One way you could account for the multiple genre issue is take a random sample of myspace band pages and check how many genres each band has. Then you can divide into the total. So if you find the average to be 2.3 genres per band, ( 22 million / 2.3 ) would give you uniques. If you want to be really accurate, then I agree you should take other genres into consideration.
If you want to be REALLY accurate, you could probably write the script to parse profile ids from 0 to some really large number. I would guess that every time a MySpace user is added, the friendID increments by 1 so you may be able to cover most of the range by creating a MySpace account and looking at your friendID. Ideally, a newly created MySpace account would have one of the highest friendID’s so you could use that as your upper limit. I cannot guarantee this will work without looking into it more, but that is my best guess right now.
great and interesting read, i’m really curious how i can apply this to my band page and gather statistics on daily plays along with the types of data you presented, since myspace daily plays resets at midnight each night. maybe you can offer some insight or even write something for the heck of it since i can’t program. you could then offer a web service for people to sign up and that could be lucrative for you.

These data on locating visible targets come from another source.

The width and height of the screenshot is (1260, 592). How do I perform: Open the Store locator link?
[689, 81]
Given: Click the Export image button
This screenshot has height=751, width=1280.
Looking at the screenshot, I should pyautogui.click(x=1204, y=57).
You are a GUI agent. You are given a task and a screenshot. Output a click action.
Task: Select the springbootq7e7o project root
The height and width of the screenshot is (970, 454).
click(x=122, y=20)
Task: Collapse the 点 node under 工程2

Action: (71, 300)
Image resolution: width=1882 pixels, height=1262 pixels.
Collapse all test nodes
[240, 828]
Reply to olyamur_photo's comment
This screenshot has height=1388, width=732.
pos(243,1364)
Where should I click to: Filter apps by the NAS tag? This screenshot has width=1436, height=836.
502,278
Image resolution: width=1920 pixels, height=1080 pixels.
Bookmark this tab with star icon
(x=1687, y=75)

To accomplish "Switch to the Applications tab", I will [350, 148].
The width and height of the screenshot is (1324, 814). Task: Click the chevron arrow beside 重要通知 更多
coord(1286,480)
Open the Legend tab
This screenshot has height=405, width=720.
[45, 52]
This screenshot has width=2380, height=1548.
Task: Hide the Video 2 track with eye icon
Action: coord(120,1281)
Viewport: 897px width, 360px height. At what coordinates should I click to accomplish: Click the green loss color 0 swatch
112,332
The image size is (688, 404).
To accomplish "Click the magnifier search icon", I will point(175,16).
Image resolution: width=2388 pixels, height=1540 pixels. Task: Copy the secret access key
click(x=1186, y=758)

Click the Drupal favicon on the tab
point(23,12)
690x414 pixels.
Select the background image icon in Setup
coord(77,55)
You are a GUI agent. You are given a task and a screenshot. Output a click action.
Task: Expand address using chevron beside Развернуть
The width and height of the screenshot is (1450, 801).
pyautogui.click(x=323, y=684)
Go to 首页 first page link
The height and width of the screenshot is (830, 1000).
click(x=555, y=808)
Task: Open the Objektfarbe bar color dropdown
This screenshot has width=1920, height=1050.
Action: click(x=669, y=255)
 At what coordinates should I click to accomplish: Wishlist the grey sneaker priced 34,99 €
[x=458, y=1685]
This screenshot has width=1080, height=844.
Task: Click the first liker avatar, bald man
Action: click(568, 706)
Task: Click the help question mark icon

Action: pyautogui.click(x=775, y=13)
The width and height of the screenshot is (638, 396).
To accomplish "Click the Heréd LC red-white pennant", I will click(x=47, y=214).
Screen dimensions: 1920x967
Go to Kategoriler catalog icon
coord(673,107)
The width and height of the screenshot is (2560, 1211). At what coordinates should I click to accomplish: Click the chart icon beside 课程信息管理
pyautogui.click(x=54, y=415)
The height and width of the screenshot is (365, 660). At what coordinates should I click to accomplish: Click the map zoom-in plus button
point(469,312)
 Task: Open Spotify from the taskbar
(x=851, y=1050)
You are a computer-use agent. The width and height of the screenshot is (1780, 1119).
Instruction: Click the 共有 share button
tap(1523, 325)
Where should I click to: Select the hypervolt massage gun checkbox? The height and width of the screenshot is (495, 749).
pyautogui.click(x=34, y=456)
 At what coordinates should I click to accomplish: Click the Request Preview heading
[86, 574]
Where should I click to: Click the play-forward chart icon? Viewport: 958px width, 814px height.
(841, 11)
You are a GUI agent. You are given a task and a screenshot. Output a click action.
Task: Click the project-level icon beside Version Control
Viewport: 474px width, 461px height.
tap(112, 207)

it would be great to show a growth trend of both plays and friends to someone who may be interested in my band or anyone’s band. we currently get about 100 per day with only 500 friends, which i think is impressive. i notice other bands with 20,000 friends do about the same. thanks for your time and info.
thanks, ~yod
Yod,
Daily song plays might be difficult to get because they are in the Flash player (so they cannot be easily scraped). I will have to look into their API to see if that data is offered.
I also agree that those statistics are very nice to have and I am actually working on web marketing project for bands so I will certainly look into this.
Thanks for your comments and congratulations on your high rate of “active users.” 100 plays per day with 500 friends is great, as is your music.